If you don't want it set, then don't set it to anything.

IOW, set CPUTYPE and delete everything else.


----------



## Chris_H (Aug 1, 2013)

I had a l-o-o-n-g discussion on the stable list, a few years back. I _insisted_ on CPU profiling, because I was _sure_ it would make _all_ the difference. In the end, the _only_ things that could possibly benefit from it, were mostly third party applications -- OpenSSL, and crypto-based stuff. So in the end, you will likely defeat your intended goal. Because so much of src, and ports, have already made the proper adjustments for you, you ultimately end up undoing all/most of it.

Best wishes.

--chris


----------



## xibo (Aug 1, 2013)

If you're going to play with CPUTYPE, CFLAGS or LDFLAGS, be prepared to have a lot of work. It *is* possible, however it isn't easy - that's why you're being told not to do it.
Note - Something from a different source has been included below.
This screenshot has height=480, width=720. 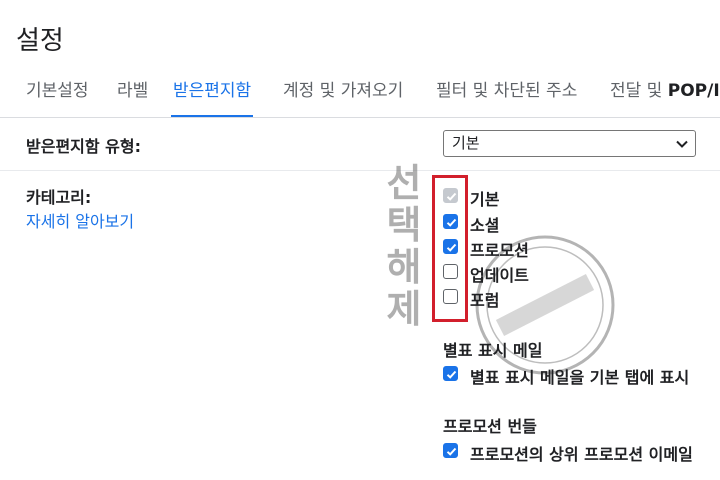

With CPUTYPE set clang can generate like 5-10% faster code on the average, with some multimedia apps gaining considerably more while some other packages will end up becoming slower. IMO that is not worth it, since you'll likely be taking a lot of time setting things up - running test cases against _every_ C/C++ port, comparing timings with "unoptimized" versions, ...
... and redo it at every update. Sometimes ports strip CFLAGS or ignore CPUTYPE - you want to modify them not to? Even more work if you do so.
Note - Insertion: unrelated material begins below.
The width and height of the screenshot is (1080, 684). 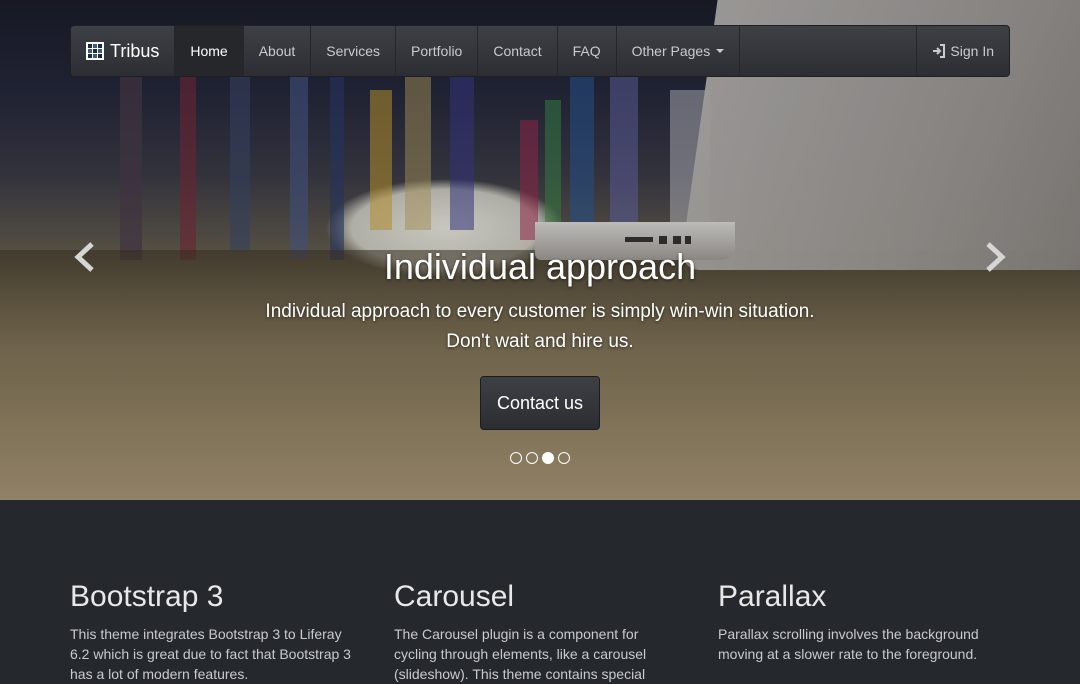 What do you see at coordinates (354, 51) in the screenshot?
I see `nav-services: Services` at bounding box center [354, 51].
Notice that OpenSSL uses hand written (perl script generated in fact) assembly optimizations to use AVX - that's how they were able to support it long before compilers could reliably generate code to use it properly. Therefore it doesn't matter whether or not you build it for your system, since it will detect your CPU features and use them anyways.


----------



## kpa (Aug 1, 2013)

Let's put that 5-10% gains into perspective. Under typical usage of a desktop computer the CPU is idling most of the time because the applications are waiting for user input. So with that much improvement your computer is idling 5-10% more efficiently 

You won't see any difference in performance unless the application is doing constant work keeping the CPU busy for extended periods of time, let's say 15 seconds.


----------



## Chris_H (Aug 1, 2013)

kpa said:
			
		

> Let's put that 5-10% gains into perspective. Under typical usage of a desktop computer the CPU is idling most of the time because the applications are waiting for user input. So with that much improvement your computer is idling 5-10% more efficiently



LOL! Beautiful. Thanks! 

--chris


----------